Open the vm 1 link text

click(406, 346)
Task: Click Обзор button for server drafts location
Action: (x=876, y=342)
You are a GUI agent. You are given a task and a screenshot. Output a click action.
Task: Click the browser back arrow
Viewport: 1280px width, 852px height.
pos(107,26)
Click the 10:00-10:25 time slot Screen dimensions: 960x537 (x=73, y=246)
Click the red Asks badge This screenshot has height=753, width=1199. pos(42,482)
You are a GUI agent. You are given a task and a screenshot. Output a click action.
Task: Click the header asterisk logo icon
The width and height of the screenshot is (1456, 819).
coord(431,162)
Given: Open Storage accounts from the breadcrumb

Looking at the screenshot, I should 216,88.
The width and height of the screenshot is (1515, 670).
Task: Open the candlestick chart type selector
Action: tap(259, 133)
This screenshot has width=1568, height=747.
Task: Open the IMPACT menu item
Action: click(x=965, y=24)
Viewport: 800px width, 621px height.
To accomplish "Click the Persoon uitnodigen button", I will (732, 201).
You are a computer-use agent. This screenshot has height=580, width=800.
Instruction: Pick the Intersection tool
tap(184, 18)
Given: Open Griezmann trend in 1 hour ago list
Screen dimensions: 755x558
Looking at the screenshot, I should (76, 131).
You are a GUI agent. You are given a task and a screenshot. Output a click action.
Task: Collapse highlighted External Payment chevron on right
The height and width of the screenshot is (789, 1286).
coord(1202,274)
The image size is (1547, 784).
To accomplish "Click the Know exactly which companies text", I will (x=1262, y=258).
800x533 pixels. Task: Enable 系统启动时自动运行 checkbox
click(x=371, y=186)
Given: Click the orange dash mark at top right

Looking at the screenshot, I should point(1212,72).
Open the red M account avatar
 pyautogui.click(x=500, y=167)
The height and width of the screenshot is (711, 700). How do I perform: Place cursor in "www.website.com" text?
-=-=-
과제 안내: 위의 줄을 하나도 빠짐없이 글자 그대로 다시 베껴 쓸 수 있나요?

작업 결과:
Open the vm 1 link text

click(406, 346)
Task: Click Обзор button for server drafts location
Action: (x=876, y=342)
You are a GUI agent. You are given a task and a screenshot. Output a click action.
Task: Click the browser back arrow
Viewport: 1280px width, 852px height.
pos(107,26)
Click the 10:00-10:25 time slot Screen dimensions: 960x537 (x=73, y=246)
Click the red Asks badge This screenshot has height=753, width=1199. pos(42,482)
You are a GUI agent. You are given a task and a screenshot. Output a click action.
Task: Click the header asterisk logo icon
The width and height of the screenshot is (1456, 819).
coord(431,162)
Given: Open Storage accounts from the breadcrumb

Looking at the screenshot, I should 216,88.
The width and height of the screenshot is (1515, 670).
Task: Open the candlestick chart type selector
Action: tap(259, 133)
This screenshot has width=1568, height=747.
Task: Open the IMPACT menu item
Action: click(x=965, y=24)
Viewport: 800px width, 621px height.
To accomplish "Click the Persoon uitnodigen button", I will (732, 201).
You are a computer-use agent. This screenshot has height=580, width=800.
Instruction: Pick the Intersection tool
tap(184, 18)
Given: Open Griezmann trend in 1 hour ago list
Screen dimensions: 755x558
Looking at the screenshot, I should (76, 131).
You are a GUI agent. You are given a task and a screenshot. Output a click action.
Task: Collapse highlighted External Payment chevron on right
The height and width of the screenshot is (789, 1286).
coord(1202,274)
The image size is (1547, 784).
To accomplish "Click the Know exactly which companies text", I will (x=1262, y=258).
800x533 pixels. Task: Enable 系统启动时自动运行 checkbox
click(x=371, y=186)
Given: Click the orange dash mark at top right

Looking at the screenshot, I should point(1212,72).
Open the red M account avatar
 pyautogui.click(x=500, y=167)
The height and width of the screenshot is (711, 700). How do I perform: Place cursor in "www.website.com" text?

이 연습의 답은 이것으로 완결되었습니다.